• [Exercise brief] How many lines of the material below contain the string "dimensions", with case counting? Reply with the number only.

• [Data provided]
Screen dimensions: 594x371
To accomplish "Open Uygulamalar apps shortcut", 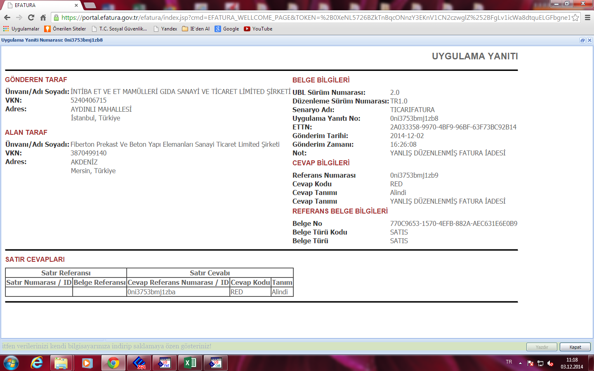I will [21, 29].
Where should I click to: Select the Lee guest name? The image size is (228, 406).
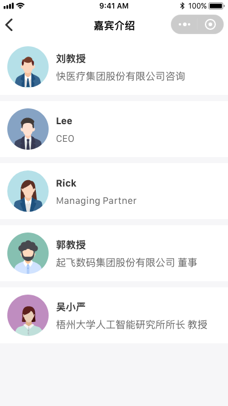tap(64, 121)
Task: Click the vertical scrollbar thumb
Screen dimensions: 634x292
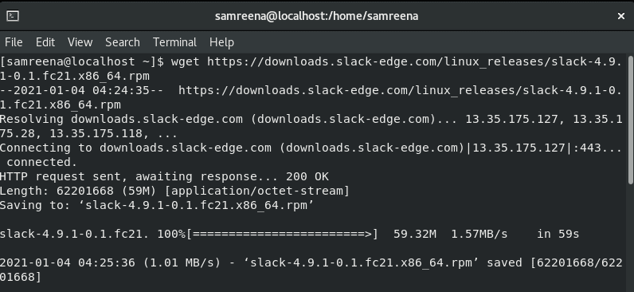Action: (x=631, y=120)
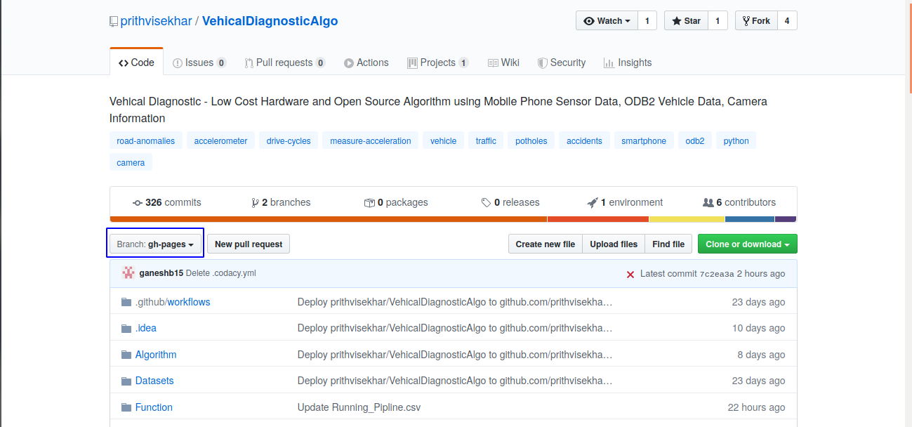Fork the repository using Fork button
The width and height of the screenshot is (912, 427).
tap(755, 21)
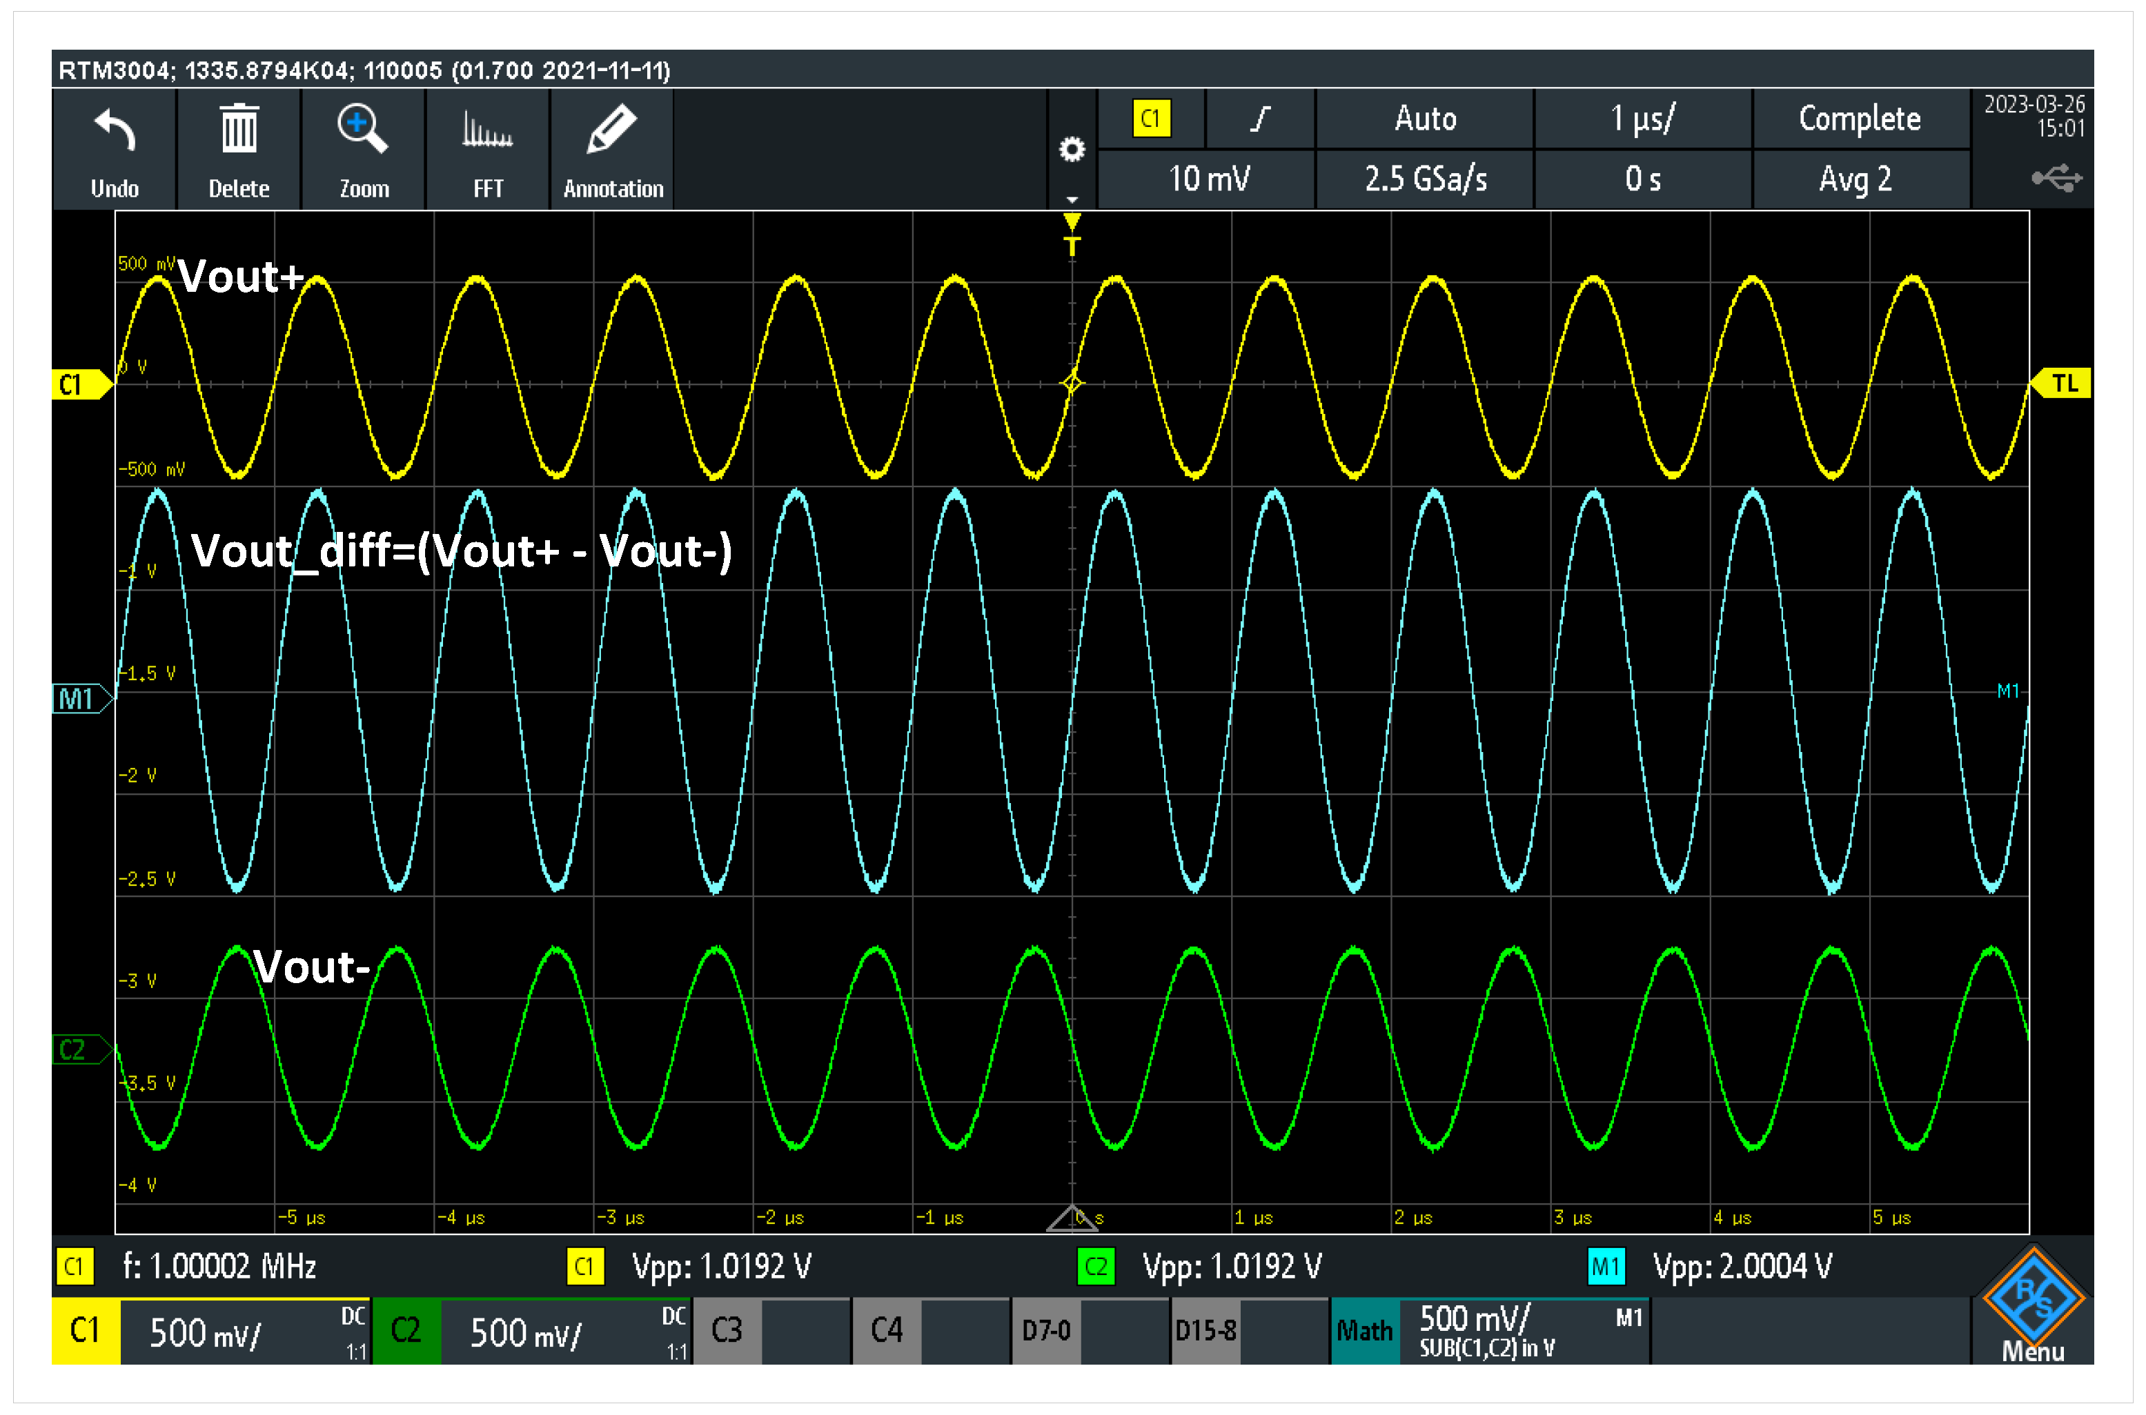Enable channel C3

[726, 1331]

• [The answer] 2